> Activity list:
(1) Retype the passage of the commodity-supplier article beginning with "Globalization has indeed" and going on through "the authorities competition).".
(2) Write the next part of the article on digitizing the customer experience for commodity suppliers, starting after its last line.

> Page extract:
════════════════
Digital transformation through customer experience: growth driver for suppliers of commodities?
Elodie Colin-Petit
CEO, Garance International | B2B industries : agriculture, food, packaging | ex-Director, Commercial Excellence (INVIVO, AMCOR) | Thesis Author: 'Escaping the B2B Price Trap' | Creator, Red Point (1300+followers)
Framework?
This article is aimed specifically at European suppliers of commodities (agricultural products, metals, polymers, minerals, packaging, enzymes, etc.), also called basic products, not or slightly processed, of everyday consumption, standards, with qualities perfectly defined and known to buyers, perfectly interchangeable, as opposed to specialty products. In this article, these products of commodities are sold to industrial customers producing so-called Fast-moving consumer goods (FMCG). Fast-moving consumer goods are products with a short shelf life, high frequency of consumption, and affordable prices, intended for the general public, such as food, beverages, pharmaceuticals, and cosmetics, and produced by multinationals such as General Mills, Danone, Mondelez, Nestlé, Heineken, Carlsberg, AB-Inbev, Procter & Gamble, Johnson & Johnson, Novartis, L’Oréal to name a few.
Preamble
It is common to meet commodity suppliers from mature markets like Europe whose strategy is mainly guided by the search for cost reduction and dominance by volumes. A strategy that once allowed these historic players to develop, but is maybe no longer suitable today?
Globalization has indeed favored the emergence of new commodities players, sometimes offering lower costs for a range of commodity products that are often similar in quality when compared to the offers available in Europe. However, after years of cost optimization and investment in new production capacities, some European commodity manufacturers soon reach the limit of their model, for technological reasons, among others (performance limits of the industrial tool), organizational (limits for reducing the wage bill and optimizing internal processes), financial (limits on investment capacities) or legal (limits for groupings of actors in the same sector, vis-à-vis the authorities competition).
At the same time, the world seems to be deeply marked by the advent of digital, opening up new perspectives in terms of services to individual consumers, notably in the name of ??the customer experience??. It is clear that trade aimed at professional customers (Business-to-Business) still pays little attention to services aimed at facilitating the relationship between a buyer and his supplier.
In this context, is the digitalization of the professional customer journey an axis of differentiation and value creation to be exploited in addition to a strategy of domination by costs and volumes?
In this introductory article to the opportunities offered by the digitalization of the customer experience in the sale of commodities, I propose to address the main sociological and organizational arguments that make the digitization of the customer experience a potential lever of differentiation. and value creation. Then, I propose to identify what are the priorities of Fast-moving consumer goods manufacturers in terms of digitization.
1 / Buyers are changing?
════════════════
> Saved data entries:
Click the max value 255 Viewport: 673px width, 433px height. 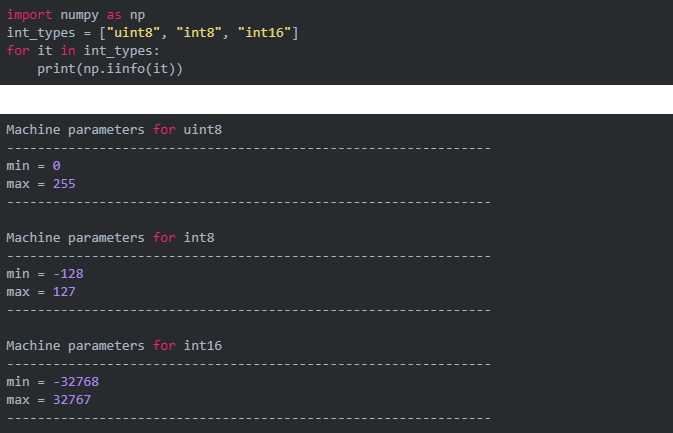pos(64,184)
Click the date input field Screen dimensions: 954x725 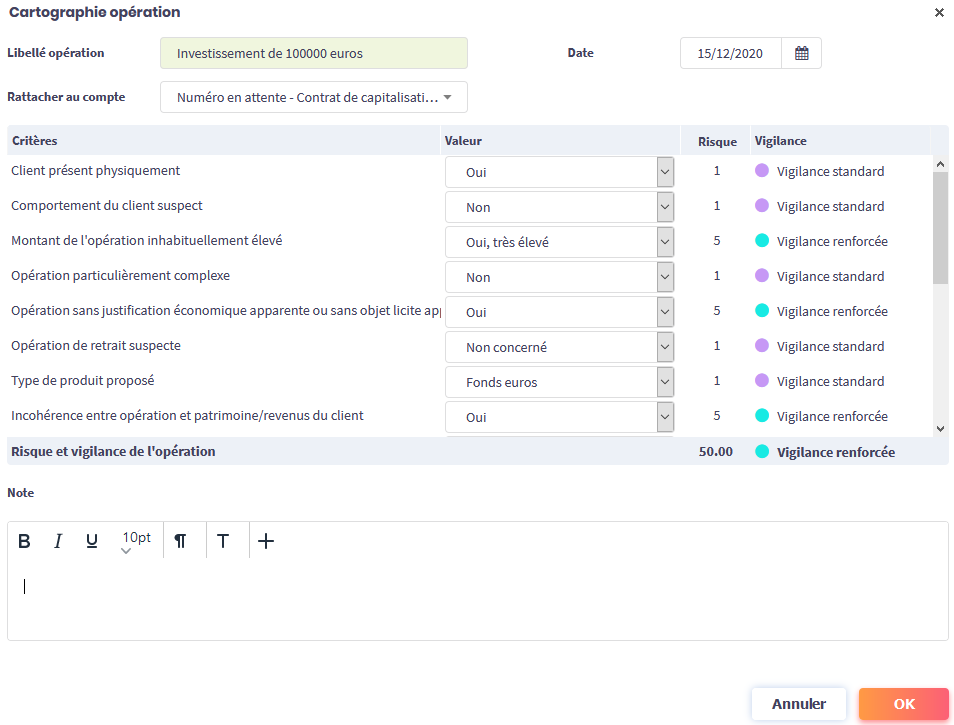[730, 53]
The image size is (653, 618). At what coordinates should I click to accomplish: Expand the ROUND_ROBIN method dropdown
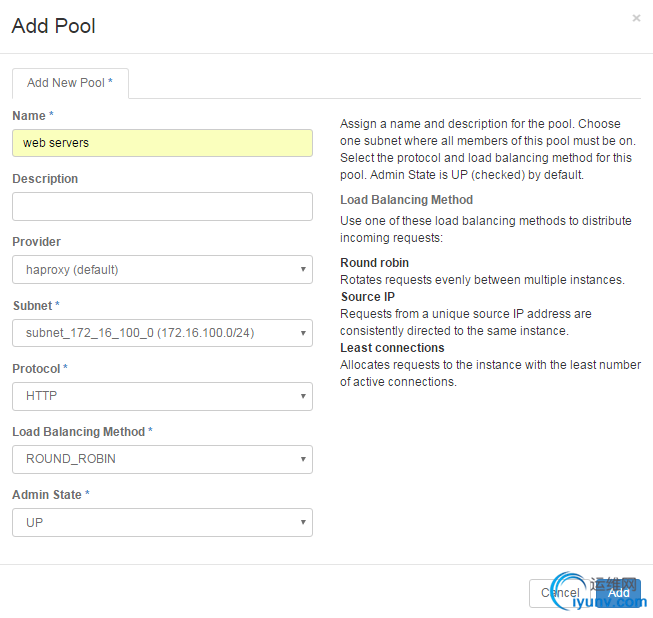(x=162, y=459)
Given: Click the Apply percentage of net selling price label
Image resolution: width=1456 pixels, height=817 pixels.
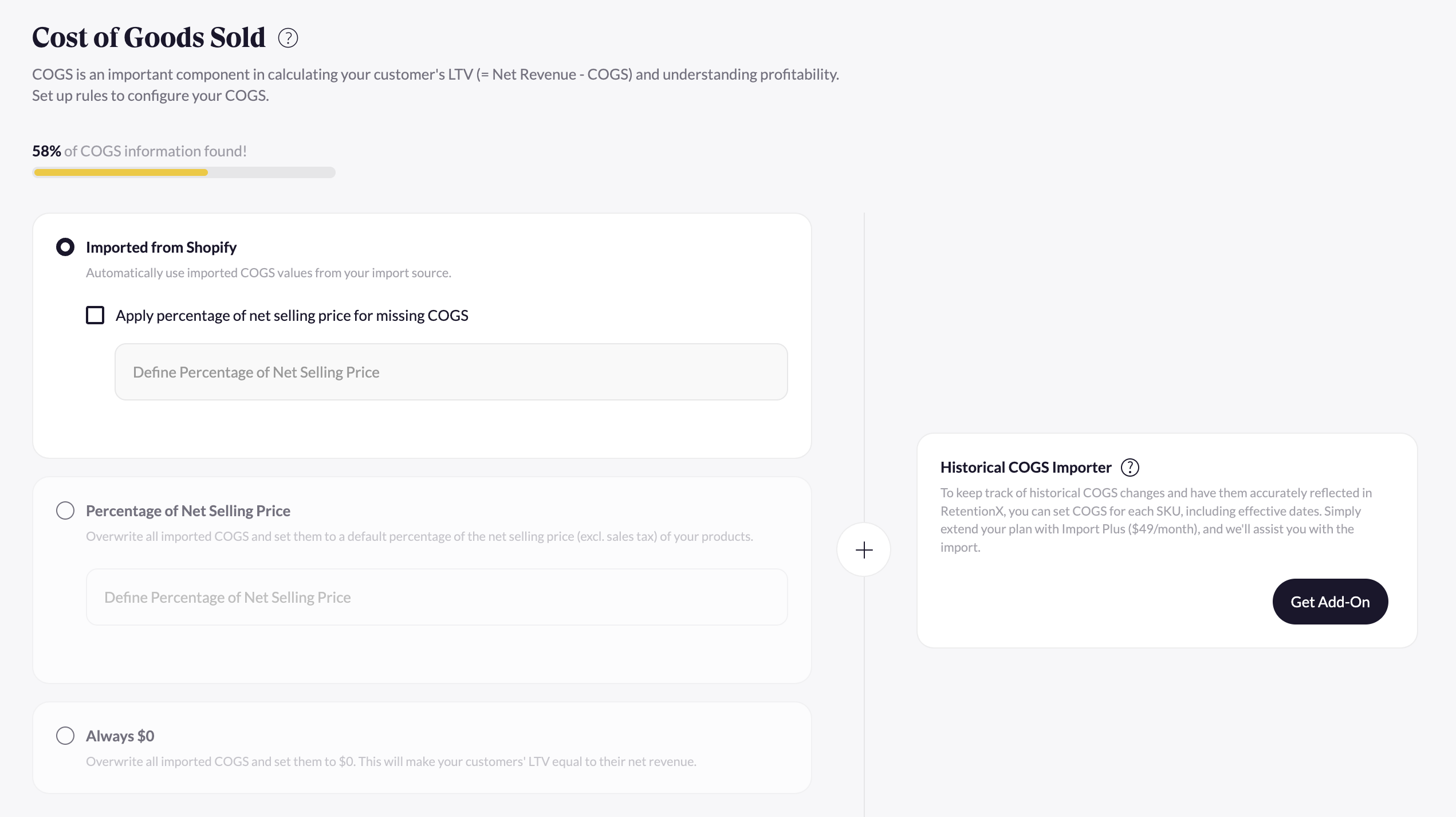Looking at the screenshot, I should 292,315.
════════════════
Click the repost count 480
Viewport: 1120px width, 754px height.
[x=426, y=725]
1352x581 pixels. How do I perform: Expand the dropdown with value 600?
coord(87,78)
════════════════
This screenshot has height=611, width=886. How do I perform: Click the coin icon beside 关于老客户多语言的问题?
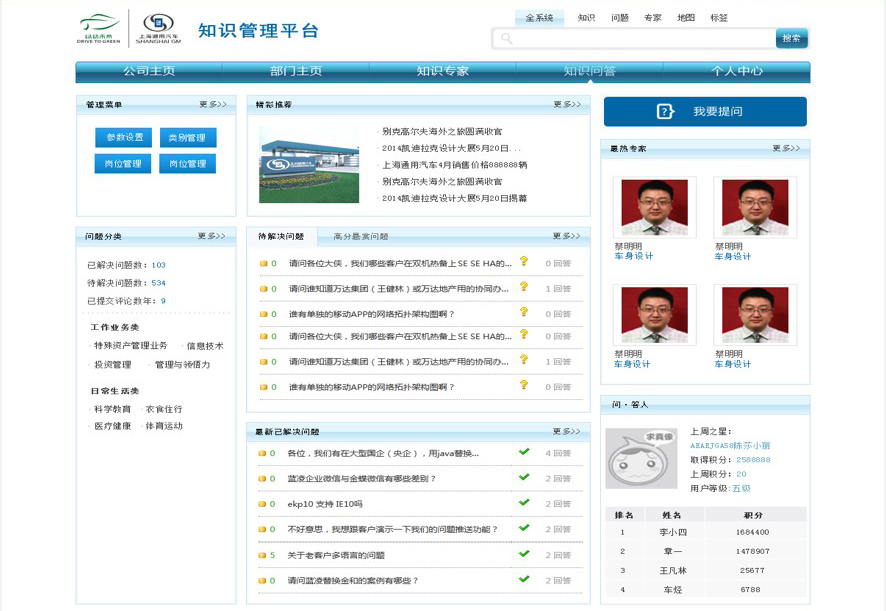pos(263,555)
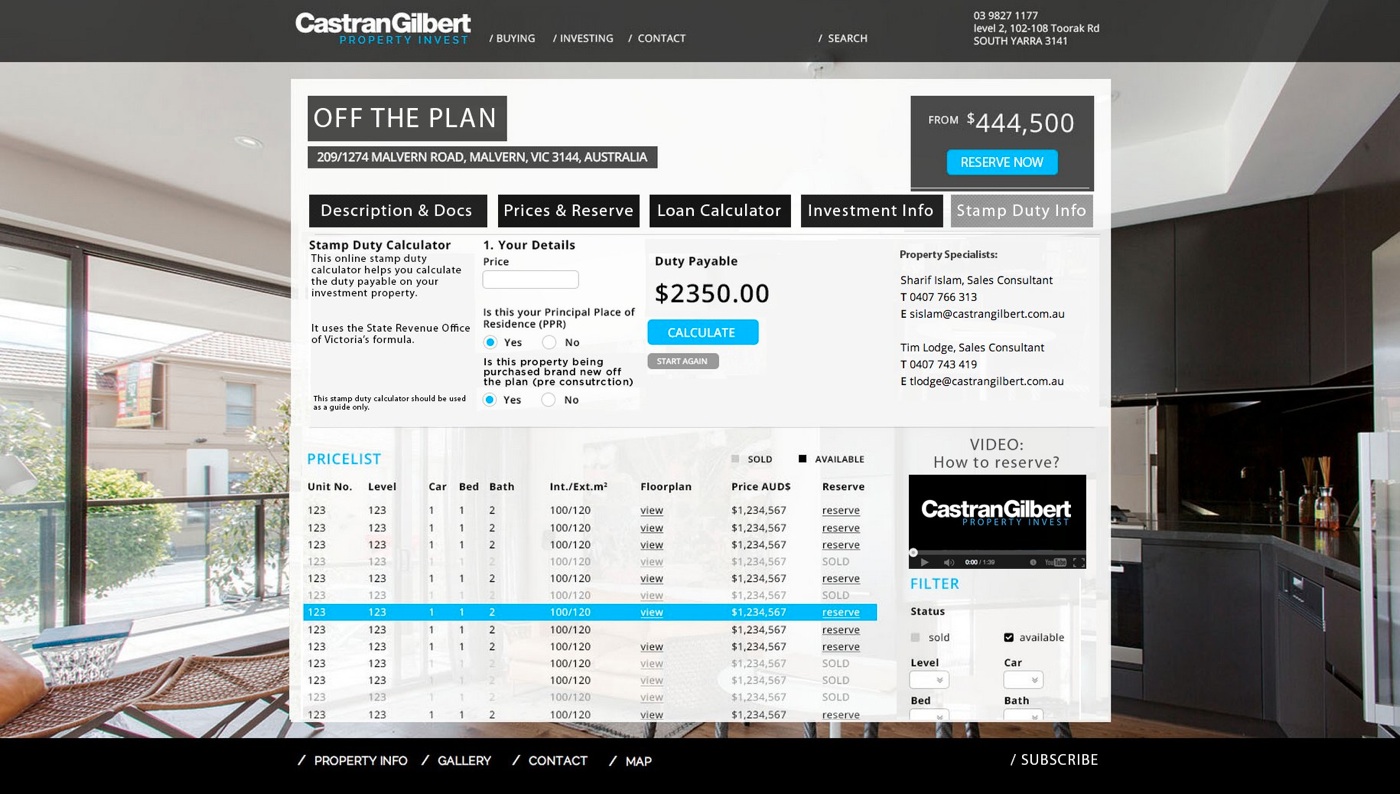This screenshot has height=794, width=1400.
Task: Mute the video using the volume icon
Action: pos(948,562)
════════════════
> Answers given:
(1)
Globalization has indeed favored the emergence of new commodities players, sometimes offering lower costs for a range of commodity products that are often similar in quality when compared to the offers available in Europe. However, after years of cost optimization and investment in new production capacities, some European commodity manufacturers soon reach the limit of their model, for technological reasons, among others (performance limits of the industrial tool), organizational (limits for reducing the wage bill and optimizing internal processes), financial (limits on investment capacities) or legal (limits for groupings of actors in the same sector, vis-à-vis the authorities competition).

(2)
After more than ten years in the sale of commodities to Fast-moving consumer goods manufacturers, I have seen an evolution in their purchasing practices. In my opinion, we are a long way from the days when buyers did not have access to information and where their means of access to the product was to let the salespeople come to them, whether it was through the telephone, from physical visits, sending a brochure or catalog, or even trade shows.
The 2020 decade buyer is an individual, like you and me, who in his personal life has access to more and more services from his suppliers. We first think of our banking services, where it becomes normal to generate simple transactions through your application, without going through your advisor. We still have many examples around us, such as click-and-collect, and even home delivery, which has allowed us as consumers to optimize our time and no longer depend on the opening hours of shops.
Buyers are representative of the population, and millennials will represent up to 75% of the workforce in businesses by 2030. Also known as Generation Y, they are people born in the 1980s and early 1990s. The age has the common feature of having grown up surrounded by new technologies, but also of appreciating collaborative work. To moderate this, this expression of millennials encompasses a behavior, a way of being, because one can have a strong interest in new technologies and teamwork while being born before 1980.
Manners have evolved with the digitization of our society, reshaping our expectations and our practices. To understand the interest of professional customers in new technologies, I now suggest that you explore the evolution of the purchasing function within the Fast-moving consumer goods manufacturers.
2 / The purchasing function: a strategic role at the heart of value creation
The purchasing function has long been considered a support function, often unloved by suppliers because it has a single objective of reducing costs.
Accelerated by the numerous merger operations of the last decades, one of the largest of which is that of Anheuser-Busch InBev and SABMiller in 2016, aimed at creating market giants, it is from the 2000s that this purchasing function will quickly structure itself to become a strategic function of the company, with a full place in the management committees.
Thus, in the 2020s, the purchasing function is still targeting costs, but not only. Activities have diversified, among other things, around monitoring, risk management, but also innovation, and now social and environmental responsibility. Thus, the reduction in operational positions has benefited from the creation of strategic positions, fewer in number and often located at company headquarters.
“As hard as it has become to sell in today’s world, it has become that much more difficult to buy. The single biggest challenge of selling today is not selling, it is actually our customers’ struggle to buy”.
Brent Adamson Distinguished VP, Advisory, Gartner
The purchasing function has changed and become more complex over the years. In this context of the transformation of their profession, how are purchasing departments positioned vis-à-vis digitalization? What are their short-term investment priorities?
3 / Professional customers in the digital age
Access to digital directly influences how your customers use their time. A Gartner study found that only 17% of a buyer’s time was spent meeting a supplier in a meeting or video conference, compared to 27% spent doing independent research on the web.
This trend, already marked to this day, should continue to increase if we are to believe the digitalization objectives of most companies. And, according to the 2020 edition of the ??Trends and priorities of purchasing departments?? study, published by Agile Buyer with the CNA, 62% of purchasing departments have already implemented, or are in the process of doing so, a digital transformation strategy for purchasing. They were only 46% in 2019, a variation of + 16% in just one year, probably accelerated by the health crisis.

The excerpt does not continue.